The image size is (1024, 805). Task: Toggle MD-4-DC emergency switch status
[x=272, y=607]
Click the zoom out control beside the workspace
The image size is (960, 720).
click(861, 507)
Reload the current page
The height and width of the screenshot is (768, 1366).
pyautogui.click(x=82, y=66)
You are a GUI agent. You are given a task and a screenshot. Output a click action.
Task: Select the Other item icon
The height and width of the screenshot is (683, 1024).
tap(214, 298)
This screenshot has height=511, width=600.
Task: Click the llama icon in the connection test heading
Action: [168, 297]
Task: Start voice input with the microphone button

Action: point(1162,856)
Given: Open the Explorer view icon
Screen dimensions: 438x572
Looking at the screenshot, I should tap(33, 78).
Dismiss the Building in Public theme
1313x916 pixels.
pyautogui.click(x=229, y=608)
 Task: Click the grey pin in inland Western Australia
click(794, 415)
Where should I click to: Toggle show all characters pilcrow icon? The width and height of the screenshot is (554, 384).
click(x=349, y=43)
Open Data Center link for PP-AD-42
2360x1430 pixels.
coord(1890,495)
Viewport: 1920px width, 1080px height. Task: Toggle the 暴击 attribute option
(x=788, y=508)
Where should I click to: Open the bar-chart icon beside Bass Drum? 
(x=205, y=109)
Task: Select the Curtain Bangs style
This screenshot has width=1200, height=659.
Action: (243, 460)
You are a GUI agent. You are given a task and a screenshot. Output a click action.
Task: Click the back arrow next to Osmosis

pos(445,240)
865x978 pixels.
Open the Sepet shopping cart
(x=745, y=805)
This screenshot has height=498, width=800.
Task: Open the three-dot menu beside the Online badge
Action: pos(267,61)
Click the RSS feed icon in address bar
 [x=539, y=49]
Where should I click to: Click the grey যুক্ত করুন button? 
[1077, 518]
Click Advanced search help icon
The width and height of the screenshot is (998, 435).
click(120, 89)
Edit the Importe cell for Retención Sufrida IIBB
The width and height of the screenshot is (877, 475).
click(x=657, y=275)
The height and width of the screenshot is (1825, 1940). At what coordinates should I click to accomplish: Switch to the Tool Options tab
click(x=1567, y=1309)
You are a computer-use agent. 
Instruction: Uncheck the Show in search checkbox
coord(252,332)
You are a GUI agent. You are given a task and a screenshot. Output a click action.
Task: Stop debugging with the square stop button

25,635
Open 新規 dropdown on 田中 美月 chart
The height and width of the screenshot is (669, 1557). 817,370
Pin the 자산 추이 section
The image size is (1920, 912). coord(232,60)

◇ ◇ ◇ ◇ ◇

Quote each of the entries above word for word.

The image size is (1024, 805). Task: Toggle MD-4-DC emergency switch status
[x=272, y=607]
Click the zoom out control beside the workspace
The image size is (960, 720).
click(861, 507)
Reload the current page
The height and width of the screenshot is (768, 1366).
pyautogui.click(x=82, y=66)
You are a GUI agent. You are given a task and a screenshot. Output a click action.
Task: Select the Other item icon
The height and width of the screenshot is (683, 1024).
tap(214, 298)
This screenshot has height=511, width=600.
Task: Click the llama icon in the connection test heading
Action: [168, 297]
Task: Start voice input with the microphone button

Action: point(1162,856)
Given: Open the Explorer view icon
Screen dimensions: 438x572
Looking at the screenshot, I should tap(33, 78).
Dismiss the Building in Public theme
1313x916 pixels.
pyautogui.click(x=229, y=608)
 Task: Click the grey pin in inland Western Australia
click(794, 415)
Where should I click to: Toggle show all characters pilcrow icon? The width and height of the screenshot is (554, 384).
click(x=349, y=43)
Open Data Center link for PP-AD-42
2360x1430 pixels.
coord(1890,495)
Viewport: 1920px width, 1080px height. Task: Toggle the 暴击 attribute option
(x=788, y=508)
Where should I click to: Open the bar-chart icon beside Bass Drum? 
(x=205, y=109)
Task: Select the Curtain Bangs style
This screenshot has width=1200, height=659.
Action: (243, 460)
You are a GUI agent. You are given a task and a screenshot. Output a click action.
Task: Click the back arrow next to Osmosis

pos(445,240)
865x978 pixels.
Open the Sepet shopping cart
(x=745, y=805)
This screenshot has height=498, width=800.
Task: Open the three-dot menu beside the Online badge
Action: pos(267,61)
Click the RSS feed icon in address bar
 [x=539, y=49]
Where should I click to: Click the grey যুক্ত করুন button? 
[1077, 518]
Click Advanced search help icon
The width and height of the screenshot is (998, 435).
click(120, 89)
Edit the Importe cell for Retención Sufrida IIBB
The width and height of the screenshot is (877, 475).
click(x=657, y=275)
The height and width of the screenshot is (1825, 1940). At what coordinates should I click to accomplish: Switch to the Tool Options tab
click(x=1567, y=1309)
You are a computer-use agent. 
Instruction: Uncheck the Show in search checkbox
coord(252,332)
You are a GUI agent. You are given a task and a screenshot. Output a click action.
Task: Stop debugging with the square stop button

25,635
Open 新規 dropdown on 田中 美月 chart
The height and width of the screenshot is (669, 1557). 817,370
Pin the 자산 추이 section
The image size is (1920, 912). coord(232,60)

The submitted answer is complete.